Он пошел от них, но повернулся. Его морщинистое лицо было строго. Тронув Галину за плечо, Закир с расстановкой, веско произнес, показывая на Ивана:
— Жалей своя жизн, девушка.
И побрел прочь…
Иван крушил руками сухую ветку, а Галина утаптывала снег под густой пихтой. Вот ужо валенки коснулись ребристых корней, между которыми желтела осенняя трава, а она все так же механически перебирала ногами.
— Довольно танцевать! Клуб для этого есть! — донесся до Галины окрик Ивана. Она вздрогнула. Он отстранил ее, сам подставил вилку под дерево и, включив пилу, ожег девушку злым взглядом: — В добрые попала!
Галина попятилась от пего — и ухнула в снег почти по пояс. Иван выключил пилу и протянул ей руку. Галина отстранила руку, выбралась из снега сама. До вечера работали в напряженном молчании, а по дороге в поселок Галина предложила:
— Давай отложим свадьбу.
— Tы в уме? — уставился на нее Иван. — Все знают, что в Новый год наша свадьба, мама семь ведер браги поставила.
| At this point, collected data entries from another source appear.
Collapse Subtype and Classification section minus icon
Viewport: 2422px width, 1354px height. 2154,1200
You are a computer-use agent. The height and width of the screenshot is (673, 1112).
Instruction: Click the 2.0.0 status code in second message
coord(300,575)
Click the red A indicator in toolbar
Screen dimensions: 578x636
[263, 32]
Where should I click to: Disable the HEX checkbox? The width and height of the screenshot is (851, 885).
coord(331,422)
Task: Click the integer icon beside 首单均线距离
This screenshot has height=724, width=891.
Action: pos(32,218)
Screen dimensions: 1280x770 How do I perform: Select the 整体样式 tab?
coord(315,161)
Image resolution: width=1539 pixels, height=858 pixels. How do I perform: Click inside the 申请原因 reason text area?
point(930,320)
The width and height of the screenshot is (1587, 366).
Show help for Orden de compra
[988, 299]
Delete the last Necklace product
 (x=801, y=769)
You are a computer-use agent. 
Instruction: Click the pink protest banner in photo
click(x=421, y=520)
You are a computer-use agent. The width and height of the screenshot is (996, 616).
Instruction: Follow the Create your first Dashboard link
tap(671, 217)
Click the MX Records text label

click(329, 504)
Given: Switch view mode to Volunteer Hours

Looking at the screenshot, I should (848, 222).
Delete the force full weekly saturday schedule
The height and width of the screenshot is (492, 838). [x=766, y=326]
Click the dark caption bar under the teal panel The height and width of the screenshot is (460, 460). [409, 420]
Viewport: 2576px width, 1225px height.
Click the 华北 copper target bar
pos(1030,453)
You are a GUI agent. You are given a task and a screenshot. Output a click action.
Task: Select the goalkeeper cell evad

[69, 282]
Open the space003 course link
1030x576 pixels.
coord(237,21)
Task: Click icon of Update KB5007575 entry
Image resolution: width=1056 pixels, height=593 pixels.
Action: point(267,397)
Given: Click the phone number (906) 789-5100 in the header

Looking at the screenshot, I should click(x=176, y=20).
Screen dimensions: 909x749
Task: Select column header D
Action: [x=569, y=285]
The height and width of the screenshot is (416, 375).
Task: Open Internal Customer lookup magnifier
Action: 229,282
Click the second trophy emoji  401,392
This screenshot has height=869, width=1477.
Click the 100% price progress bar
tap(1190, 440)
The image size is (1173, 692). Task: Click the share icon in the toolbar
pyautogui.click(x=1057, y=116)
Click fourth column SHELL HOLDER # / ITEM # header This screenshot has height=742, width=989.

— В вашем доме брага не пропадет.
— Жмотами считаешь?.. — начал Иван, думая, что она торопливо начнет отрицать это. Но девушка молчала, и тогда Иван взорвался: — И чего из себя изображаешь? А тут еще татарва эта…
— Не обзывай человека! — строго оборвала его Галина и с укоризной добавила: — Ты ведь меня даже не спросил, а уже брагу заказал.
Иван поник. Из последних сил он старался убрать с лица жалкую улыбку.
— Я думал, ты без всяких яких. — И тут же его голос взвился до фальцета: — Да кто ты такая? Чего ты ломаешься, как копеешный пряник? Да за меня любая, стоит только глазом мигнуть. Мы — Тереховы!
— Не знаю. Не знаю. Может быть, — медленно молвила девушка и, подумав, закончила: — Есть, конечно, люди, которые мерят жизнь и твоей меркой…
Они опять надолго замолчали. Иван жевал незажженную папиросу. Возле тереховского дома Галина скороговоркой бросила: «Всего доброго» — и прибавила шагу, направляясь к общежитию.
Иван протянул было руку, хотел остановить тоненькую даже в телогрейке девушку, которая, как русалка, без колебаний заходила в студеную предвечернюю синеву, будто в призрачное море, переливающееся гасучими снежными звездочками. Но во дворе мать звякнула подойником, и парень побрел домой.